Hi all- time for an update since my last post;

Was sent some paperwork bt sols acting for other side, and in it was a case Napier v HFC Bank March 2010- they were planning to use this as a precedent.

In this case the persuer tried to argue a fairly narrow legal point re exclusion of credit limit from prescribed terms, but this was disallowed at trial(please read the whole case for more info- that is the short version!)

Anyway, to cut to the chase, I felt that as all the prescribed terms were included on the reverse of the app form lodged at court that my defence of it being an app form as opposed to a properly formulated agreement would not stand up in court.

The road to making this decision was muddied by the persuer lodging, in correct time , the original document at court- the problem was it was misfiled, so that when I went to check docs at court house it appeared as if originals weren`t there, that prescribed terms were on a separate doc to the app form, and that I had a good case. Now possibly if my case had come to a head before the Napier v HFC case I would have stood a fighting chance of having it thrown out, but as there was a precedent in place I felt that discretion was the better part of valour , and came to an agreement re time to pay.

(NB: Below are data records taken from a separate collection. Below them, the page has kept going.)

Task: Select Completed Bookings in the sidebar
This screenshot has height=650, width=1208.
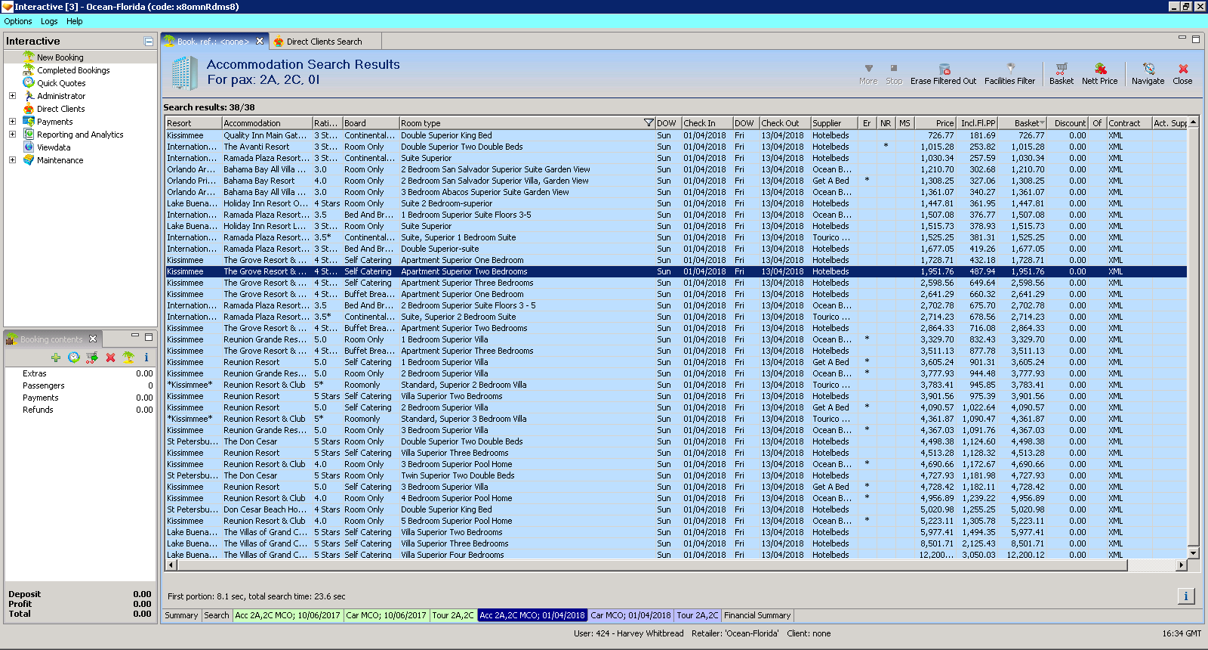Action: click(73, 70)
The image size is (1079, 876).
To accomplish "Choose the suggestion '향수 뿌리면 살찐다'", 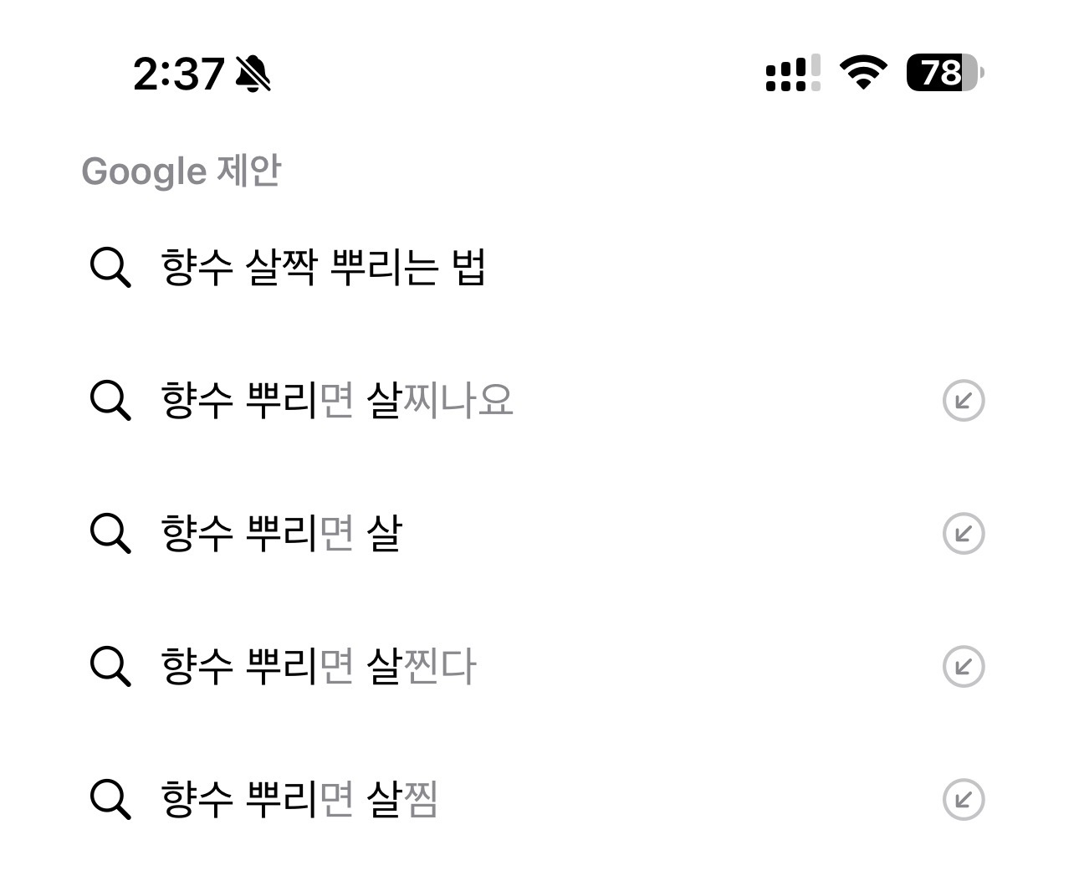I will [318, 667].
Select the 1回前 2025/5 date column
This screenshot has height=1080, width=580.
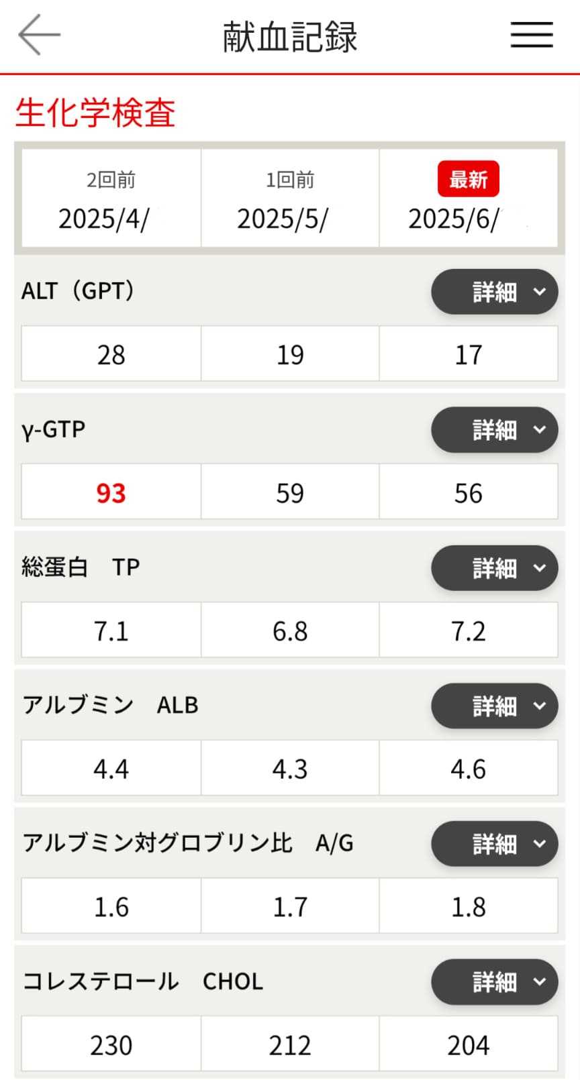(x=290, y=199)
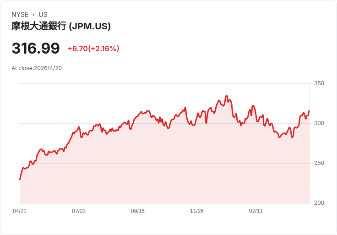Click the 300 horizontal gridline

(164, 123)
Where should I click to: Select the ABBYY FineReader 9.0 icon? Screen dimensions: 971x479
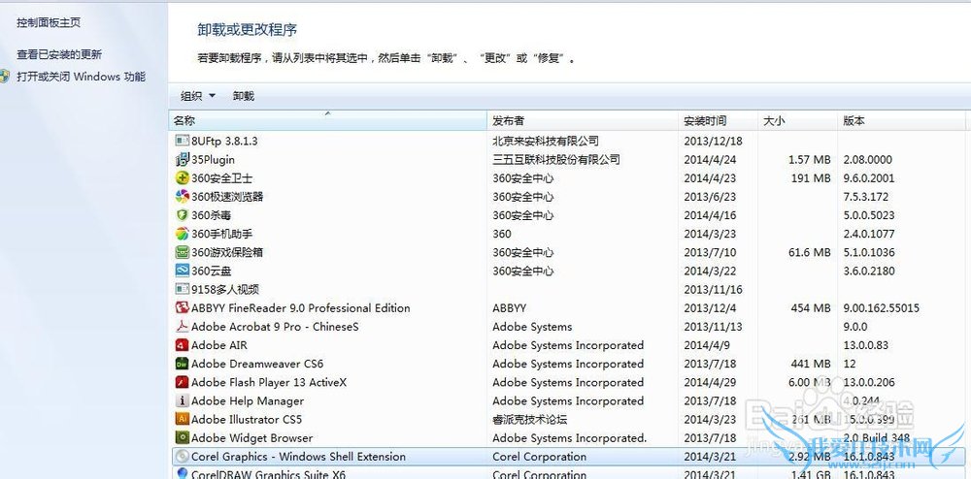(x=182, y=308)
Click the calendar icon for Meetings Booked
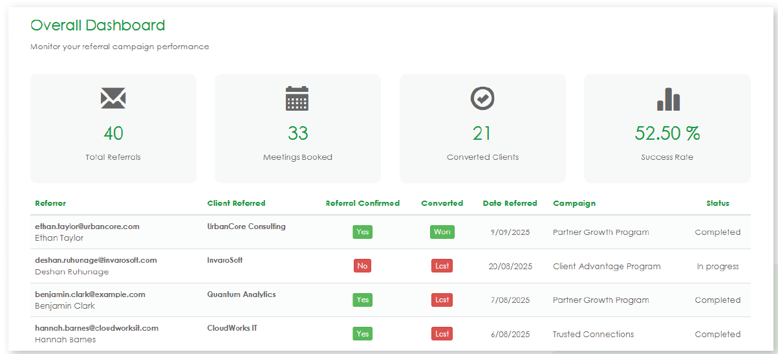Image resolution: width=778 pixels, height=354 pixels. (x=297, y=98)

What it did allow me to do was to see the whole court/persuer thing close up, and also get an idea on the amount of posturing/ scaremongering that can take place to try to scare those not used to the court system.

It bought me a load of time when I was not in a position to make any repayments, and taught me loads about the enforcability(or otherwise) of other "agreements".I suppose it`s important to look at the bigger picture- of all the credit card "agreements" i have/had in place, only one (this one)carried through with any legal proceedings, and as far as I can ascertain, none of the others have any documentation which will stand up in court.

Thaks to Ida, Rory SFU and others who put in so much time to help-I haven`t been back on the site for a wee while as I needed to clear it from my mind for a while!!

Thanks again guys!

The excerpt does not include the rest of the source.